→ **Source text**:
===============

Location
- 2 Davos Road Vaughan, Ontario Canada 43°50′3″N 79°33′33″W﻿ / ﻿43.83417°N 79.55917°W

Information
- School type: Catholic High School
- Motto: Eruditio mentis animae nutrimen (Educating the mind, nurturing the soul)
- Religious affiliation: Roman Catholic
- Founded: 2005
- School board: York Catholic District School Board
- Superintendent: Jennifer Sarna
- Area trustee: Maria Marchese
- Principal: Elisa Mastromartino
- Grades: 9-12
- Enrolment: 1,590 (2023-2024)
- Language: English
- Colours: Black and Yellow
- Mascot: Buddy the Black Bear
- Team name: Black Bears
- Website: sjdbh.ycdsb.ca

= St. Jean de Brebeuf Catholic High School =

St. Jean de Brebeuf Catholic High School, also known as SJB, is a Catholic high school located in Vaughan, Ontario, Canada. Opened in September 2005 to about 600 students, it has since grown to just over 1500 enrolled students. The school started with only grades 9 and 10 in the first year it opened. SJB is part of the York Catholic District School Board (YCDSB). St. Jean de Brebeuf has six computer labs, two full size gyms, two full size grass soccer fields, a running track, tennis courts, and a baseball diamond. It has an agreement with the Vellore Village Community Center, which is directly connected to the school, granting students patronage of the full size swimming pool, gym and youth room.

===============

→ **Excerpted records**:
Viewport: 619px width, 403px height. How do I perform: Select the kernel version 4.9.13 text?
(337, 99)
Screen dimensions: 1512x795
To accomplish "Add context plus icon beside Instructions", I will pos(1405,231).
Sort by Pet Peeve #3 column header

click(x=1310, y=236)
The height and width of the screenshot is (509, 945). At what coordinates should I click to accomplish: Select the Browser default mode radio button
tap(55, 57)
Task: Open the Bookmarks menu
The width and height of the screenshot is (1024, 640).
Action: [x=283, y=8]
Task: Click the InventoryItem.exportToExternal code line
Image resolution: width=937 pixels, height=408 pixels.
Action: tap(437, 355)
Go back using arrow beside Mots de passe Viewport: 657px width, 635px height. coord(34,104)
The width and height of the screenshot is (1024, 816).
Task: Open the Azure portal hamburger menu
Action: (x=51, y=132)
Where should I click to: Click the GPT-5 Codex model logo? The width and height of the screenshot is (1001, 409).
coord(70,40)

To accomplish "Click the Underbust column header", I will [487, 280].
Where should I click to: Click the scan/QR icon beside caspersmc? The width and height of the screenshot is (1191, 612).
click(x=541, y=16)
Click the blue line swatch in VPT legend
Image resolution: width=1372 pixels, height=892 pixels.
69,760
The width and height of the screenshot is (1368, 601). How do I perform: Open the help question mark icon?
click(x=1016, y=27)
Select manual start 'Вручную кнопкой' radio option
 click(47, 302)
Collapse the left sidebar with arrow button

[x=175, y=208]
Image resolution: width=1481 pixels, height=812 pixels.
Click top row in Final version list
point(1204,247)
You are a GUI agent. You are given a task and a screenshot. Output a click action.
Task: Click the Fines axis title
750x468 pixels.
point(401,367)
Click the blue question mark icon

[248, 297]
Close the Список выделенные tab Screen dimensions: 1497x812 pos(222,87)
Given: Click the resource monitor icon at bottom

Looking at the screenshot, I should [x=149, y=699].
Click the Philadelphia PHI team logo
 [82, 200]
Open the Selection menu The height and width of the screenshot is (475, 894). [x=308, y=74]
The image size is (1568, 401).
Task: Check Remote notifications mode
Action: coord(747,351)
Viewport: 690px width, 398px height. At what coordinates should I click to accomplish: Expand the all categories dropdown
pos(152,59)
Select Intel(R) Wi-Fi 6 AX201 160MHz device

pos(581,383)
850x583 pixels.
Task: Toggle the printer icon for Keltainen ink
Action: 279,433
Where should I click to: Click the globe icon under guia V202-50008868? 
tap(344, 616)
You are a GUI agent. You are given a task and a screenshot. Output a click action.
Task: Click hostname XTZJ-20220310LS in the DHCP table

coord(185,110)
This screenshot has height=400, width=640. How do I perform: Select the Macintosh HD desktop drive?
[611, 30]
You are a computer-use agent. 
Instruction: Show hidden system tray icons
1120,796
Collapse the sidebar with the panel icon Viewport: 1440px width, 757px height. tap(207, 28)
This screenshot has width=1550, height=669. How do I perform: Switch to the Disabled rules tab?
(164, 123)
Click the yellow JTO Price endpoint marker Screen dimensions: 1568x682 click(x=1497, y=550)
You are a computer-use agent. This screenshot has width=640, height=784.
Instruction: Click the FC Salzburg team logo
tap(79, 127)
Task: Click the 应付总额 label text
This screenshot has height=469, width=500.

===============

→ **What the exercise asks**: Copy out the profile of St. Jean de Brebeuf Catholic High School given above, in full and word for word.

→ **Solution below**:
Location
- 2 Davos Road Vaughan, Ontario Canada 43°50′3″N 79°33′33″W﻿ / ﻿43.83417°N 79.55917°W

Information
- School type: Catholic High School
- Motto: Eruditio mentis animae nutrimen (Educating the mind, nurturing the soul)
- Religious affiliation: Roman Catholic
- Founded: 2005
- School board: York Catholic District School Board
- Superintendent: Jennifer Sarna
- Area trustee: Maria Marchese
- Principal: Elisa Mastromartino
- Grades: 9-12
- Enrolment: 1,590 (2023-2024)
- Language: English
- Colours: Black and Yellow
- Mascot: Buddy the Black Bear
- Team name: Black Bears
- Website: sjdbh.ycdsb.ca

= St. Jean de Brebeuf Catholic High School =

St. Jean de Brebeuf Catholic High School, also known as SJB, is a Catholic high school located in Vaughan, Ontario, Canada. Opened in September 2005 to about 600 students, it has since grown to just over 1500 enrolled students. The school started with only grades 9 and 10 in the first year it opened. SJB is part of the York Catholic District School Board (YCDSB). St. Jean de Brebeuf has six computer labs, two full size gyms, two full size grass soccer fields, a running track, tennis courts, and a baseball diamond. It has an agreement with the Vellore Village Community Center, which is directly connected to the school, granting students patronage of the full size swimming pool, gym and youth room.